━━━ Records supplied ━━━

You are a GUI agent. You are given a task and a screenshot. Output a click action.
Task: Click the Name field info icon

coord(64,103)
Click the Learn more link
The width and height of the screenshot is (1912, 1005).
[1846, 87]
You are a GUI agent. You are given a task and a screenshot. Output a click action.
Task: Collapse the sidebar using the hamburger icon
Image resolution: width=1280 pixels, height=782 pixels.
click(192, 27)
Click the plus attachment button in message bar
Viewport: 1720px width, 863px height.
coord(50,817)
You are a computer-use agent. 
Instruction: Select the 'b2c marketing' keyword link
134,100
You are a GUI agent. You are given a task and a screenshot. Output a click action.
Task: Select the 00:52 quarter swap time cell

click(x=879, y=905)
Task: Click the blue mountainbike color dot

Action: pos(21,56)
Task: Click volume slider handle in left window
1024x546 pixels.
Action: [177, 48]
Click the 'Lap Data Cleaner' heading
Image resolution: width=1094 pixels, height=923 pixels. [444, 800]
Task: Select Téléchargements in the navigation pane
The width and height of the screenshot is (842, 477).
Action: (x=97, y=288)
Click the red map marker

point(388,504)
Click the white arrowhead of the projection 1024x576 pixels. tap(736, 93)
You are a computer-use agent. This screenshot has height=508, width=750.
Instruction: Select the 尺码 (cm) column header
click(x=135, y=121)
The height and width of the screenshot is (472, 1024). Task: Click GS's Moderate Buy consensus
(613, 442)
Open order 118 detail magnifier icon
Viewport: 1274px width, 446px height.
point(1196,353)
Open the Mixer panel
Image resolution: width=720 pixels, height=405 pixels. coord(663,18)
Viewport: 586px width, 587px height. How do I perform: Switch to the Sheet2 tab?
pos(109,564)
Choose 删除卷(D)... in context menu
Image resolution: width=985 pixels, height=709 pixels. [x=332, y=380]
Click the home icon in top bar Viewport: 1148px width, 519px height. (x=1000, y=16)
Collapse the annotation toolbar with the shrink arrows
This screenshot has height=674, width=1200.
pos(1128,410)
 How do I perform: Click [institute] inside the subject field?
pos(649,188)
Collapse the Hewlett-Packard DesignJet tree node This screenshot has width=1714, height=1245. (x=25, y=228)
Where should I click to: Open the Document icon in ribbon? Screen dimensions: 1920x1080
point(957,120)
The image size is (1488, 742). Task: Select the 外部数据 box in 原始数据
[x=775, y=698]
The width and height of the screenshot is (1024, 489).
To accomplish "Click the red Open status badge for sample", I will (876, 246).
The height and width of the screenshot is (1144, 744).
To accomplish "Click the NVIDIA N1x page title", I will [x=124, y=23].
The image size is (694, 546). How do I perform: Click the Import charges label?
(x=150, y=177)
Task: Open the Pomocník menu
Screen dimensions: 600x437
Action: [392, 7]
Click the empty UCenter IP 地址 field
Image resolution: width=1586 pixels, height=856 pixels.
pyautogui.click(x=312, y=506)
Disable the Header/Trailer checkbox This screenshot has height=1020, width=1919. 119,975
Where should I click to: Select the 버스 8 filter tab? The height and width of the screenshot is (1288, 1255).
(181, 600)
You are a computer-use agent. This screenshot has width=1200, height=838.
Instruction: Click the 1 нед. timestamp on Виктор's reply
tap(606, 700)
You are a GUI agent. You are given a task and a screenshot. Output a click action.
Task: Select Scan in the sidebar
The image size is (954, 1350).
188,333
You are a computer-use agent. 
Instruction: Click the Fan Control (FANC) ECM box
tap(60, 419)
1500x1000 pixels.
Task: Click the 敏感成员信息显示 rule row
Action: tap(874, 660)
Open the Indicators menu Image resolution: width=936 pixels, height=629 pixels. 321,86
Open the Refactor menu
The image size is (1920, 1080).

━━━

# What you will do:
Copy out the data above word for word, from the line containing "Task: Select Téléchargements" through the line containing "Click the white", with both of those lines included.

# Exercise output:
Task: Select Téléchargements in the navigation pane
The width and height of the screenshot is (842, 477).
Action: (x=97, y=288)
Click the red map marker

point(388,504)
Click the white arrowhead of the projection 1024x576 pixels. tap(736, 93)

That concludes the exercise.